The financial crisis began in the US. There was good reason to believe at the time that the problem lay with the American style of capitalism, including a footloose financial sector that had bloated to dangerous levels.

Anti-Wall Street demonstrators block the entrance to Terminal 18 of the Port of Seattle in Seattle, Washington. File photo

The situation in the US suddenly seems sunny. Key data on business confidence, consumer spending, new residential construction and jobless claims suggests that things are looking up in America. Many economists expect its economic output to expand by a handsome 3.5-4% in the fourth quarter. The coming year could see a tussle between expansionary momentum in the US and recessionary trends in Europe. The balance between the two will be critical.

The relative strength of the US economy is impressive given the fact that the risks of a double-dip recession seemed very high around this time last year. Let’s also remember the scare in August, when the world’s largest economy and biggest debtor came perilously close to a default become of political brinksmanship in Washington.

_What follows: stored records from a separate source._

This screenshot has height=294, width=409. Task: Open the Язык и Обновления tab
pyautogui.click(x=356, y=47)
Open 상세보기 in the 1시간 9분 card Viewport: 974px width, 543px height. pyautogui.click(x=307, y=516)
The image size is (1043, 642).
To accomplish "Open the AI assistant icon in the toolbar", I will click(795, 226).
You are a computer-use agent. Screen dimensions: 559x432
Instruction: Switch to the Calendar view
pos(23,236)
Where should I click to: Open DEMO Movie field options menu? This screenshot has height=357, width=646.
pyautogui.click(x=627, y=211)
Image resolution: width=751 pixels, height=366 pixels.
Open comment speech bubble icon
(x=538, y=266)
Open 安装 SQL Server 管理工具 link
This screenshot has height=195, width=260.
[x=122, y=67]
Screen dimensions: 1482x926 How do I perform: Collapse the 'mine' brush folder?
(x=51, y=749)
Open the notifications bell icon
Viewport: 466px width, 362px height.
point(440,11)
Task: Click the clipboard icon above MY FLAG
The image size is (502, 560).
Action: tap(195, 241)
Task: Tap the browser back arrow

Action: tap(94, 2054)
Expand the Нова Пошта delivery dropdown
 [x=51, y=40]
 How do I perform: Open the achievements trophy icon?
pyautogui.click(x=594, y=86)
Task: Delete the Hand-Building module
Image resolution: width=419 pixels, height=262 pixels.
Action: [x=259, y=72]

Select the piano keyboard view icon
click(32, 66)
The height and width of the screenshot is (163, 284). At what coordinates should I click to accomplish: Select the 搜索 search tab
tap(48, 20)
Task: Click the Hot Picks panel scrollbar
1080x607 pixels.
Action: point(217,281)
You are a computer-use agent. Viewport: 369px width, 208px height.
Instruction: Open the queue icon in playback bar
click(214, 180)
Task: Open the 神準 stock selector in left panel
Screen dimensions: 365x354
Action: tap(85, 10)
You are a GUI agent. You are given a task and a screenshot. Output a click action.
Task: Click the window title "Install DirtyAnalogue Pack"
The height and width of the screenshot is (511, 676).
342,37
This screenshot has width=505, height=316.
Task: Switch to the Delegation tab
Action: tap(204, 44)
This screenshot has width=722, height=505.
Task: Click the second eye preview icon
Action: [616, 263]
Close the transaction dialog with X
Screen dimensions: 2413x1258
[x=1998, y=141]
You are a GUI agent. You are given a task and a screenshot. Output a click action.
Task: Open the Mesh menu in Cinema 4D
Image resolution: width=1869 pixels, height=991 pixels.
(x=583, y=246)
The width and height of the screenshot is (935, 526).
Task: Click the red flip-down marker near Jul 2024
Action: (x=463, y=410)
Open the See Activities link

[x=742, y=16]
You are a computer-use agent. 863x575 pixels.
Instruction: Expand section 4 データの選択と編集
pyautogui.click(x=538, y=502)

However, the road to a strong recovery is still not evident. First, there is a possibility that US lawmakers will not extend income support for long-term unemployed and a payroll tax cut, two policies that are being hotly debated in the primaries season. Second, some economists point out that the rise in output in the fourth quarter is significantly because of restocking of inventories. The longer-term growth rate in the US will continue to be less than 2%, far better than what many expected at the beginning of 2011 but perhaps not strong enough to create enough jobs to make a significant dent in the unemployment rate (which has come down largely on the back of the fact that many despondent Americans have dropped out of the labour force).

The recovery in the US and the recession in Europe are taking place against the backdrop of deleveraging. That continues to be the biggest challenge for the rich countries. The credit bubble of the first decade of this century has popped; but households, governments and financial institutions will still have to cut their leverage. That will continue to be a load on Western economies.

Mark Carney, head of the Canadian central bank, did well to remind the world that there is still a leverage problem. Global deleveraging will be a prolonged process, which Carney says will have to be managed through a combination of debt restructuring, inflation and growth. There will be pain ahead as well.